Identification of HHV8 oriLyt. (A, left side) Autoradiogram of a Southern blot of EcoRI- and DpnI-cleaved total cellular DNA from BCBL-1 cells transfected by electroporation with pDA12 with or without a plasmid expressing HHV8 ORF 50 (pEXP50). Blots were hybridized with pGEM7zf(−). The arrowhead indicates the replicated product. Lanes: 1, transfection of pDA12 plus pEXP50 (5 μg); 2, pDA12 plus pGEM7zf(−) (5 μg); 3, pDA12 plus pEXP50 (0.5 μg); 4, pDA12 plus pEXP50 (2 μg); 5, pDA12 plus pEXP50 (5 μg); 6, pDA12 plus TPA treatment for 4 days; 7, pDA12 plus TPA treatment for 2 days; 8, pDA12 plus pEXP50 (5 μg) incubated with PFA (300 μg/ml). (A, right side) Replication products are susceptible to cleavage by the restriction enzyme MboI. Cells were transfected with pDA12 and pEXP50 (5 μg), and DNA was extracted and treated with EcoRI and DpnI (lane 1) or EcoRI, DpnI, and MboI (lane 2). (B) Both the oriLyt domain and the G+C repeat regions are required for replication and identification of the OriLyt-R sequence. Transfection of HHV8 oriLyt-L and oriLyt-R subclones was done to identify essential DNA elements. All transfections contained 20 μg of oriLyt-containing plasmids plus 5 μg of pEXP50. Arrowheads indicate replicated plasmids. Refer to Table 1 and Fig. 1 for details of subclones. (B, left side) Transfection of oriLyt-L subclones. Lanes: 1, pDA13; 2, pDA14; 3, pDA15; 4, pDA16; 5, pDA18; 6, pDA12. (B, right side) Transfection of oriLyt-R subclones. Lanes: 1, pDA23; 2, pDA24; 3, pDA25.

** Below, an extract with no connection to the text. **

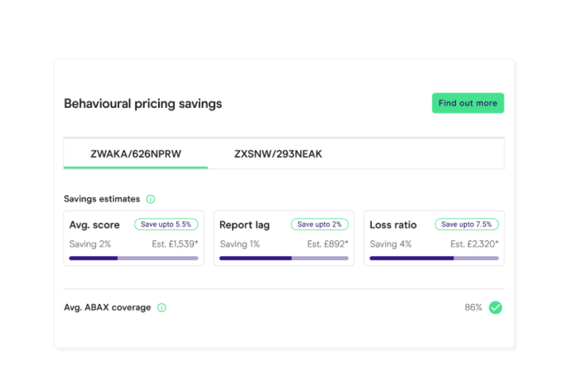Click the info tooltip next to Savings estimates heading

(150, 199)
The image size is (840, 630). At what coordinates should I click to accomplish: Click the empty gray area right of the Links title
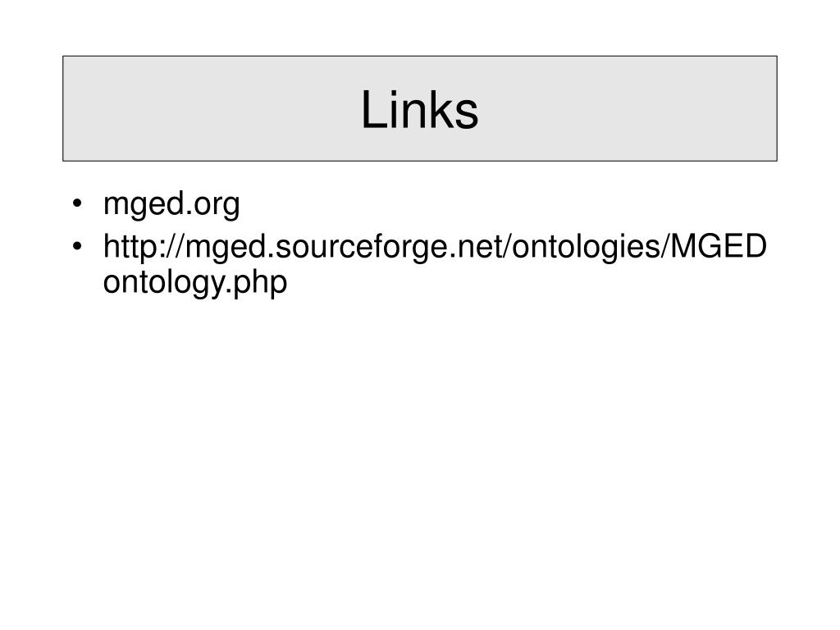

In order to show that DpnI-protected products were the result of DNA amplification and not incomplete cleavage by the DpnI restriction enzyme, samples were cleaved with the restriction enzyme MboI. MboI cleaves unmethylated DNA and is inhibited by methylated DNA. Treatment of pDA12 with EcoRI, DpnI, and MboI resulted in disappearance of the replicated DNA band in EcoRI- and DpnI-treated samples (Fig. 2A, right side, compare lanes 1 and 2).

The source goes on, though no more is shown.